▶ **Instructions to follow**
Find the line containing "You are a computer-use agent." in the entries below. Restate it and each line after it, word for word, up to and including the line containing "Task: Click the Controller Version value text".

▶ **Exercise input**
========

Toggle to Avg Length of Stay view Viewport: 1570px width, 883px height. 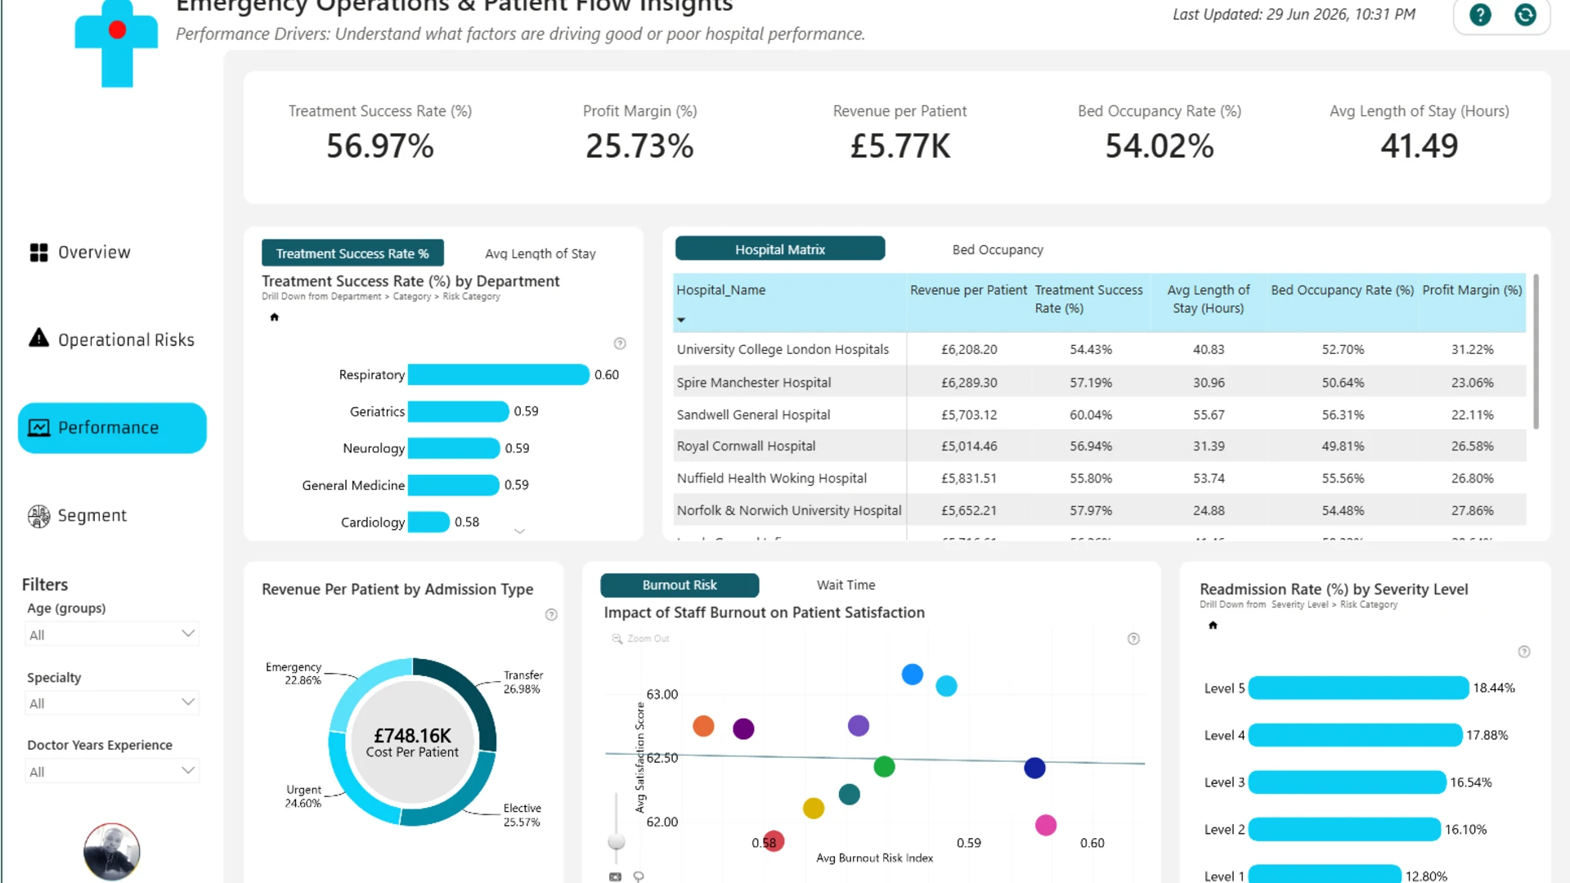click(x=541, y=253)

========

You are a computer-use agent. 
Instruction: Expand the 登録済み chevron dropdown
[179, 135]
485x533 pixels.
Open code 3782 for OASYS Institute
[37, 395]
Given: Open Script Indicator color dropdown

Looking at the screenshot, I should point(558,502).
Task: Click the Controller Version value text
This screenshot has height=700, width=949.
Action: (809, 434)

========

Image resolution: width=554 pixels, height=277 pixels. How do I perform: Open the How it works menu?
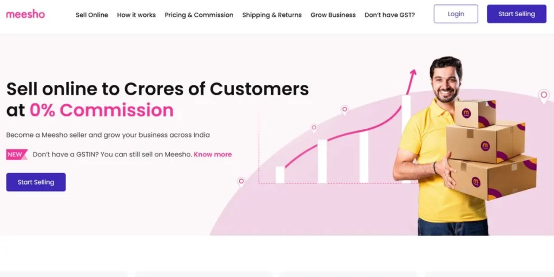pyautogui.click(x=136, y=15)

========

▶ **Result for this exercise**
You are a computer-use agent. 
Instruction: Expand the 登録済み chevron dropdown
[179, 135]
485x533 pixels.
Open code 3782 for OASYS Institute
[37, 395]
Given: Open Script Indicator color dropdown

Looking at the screenshot, I should point(558,502).
Task: Click the Controller Version value text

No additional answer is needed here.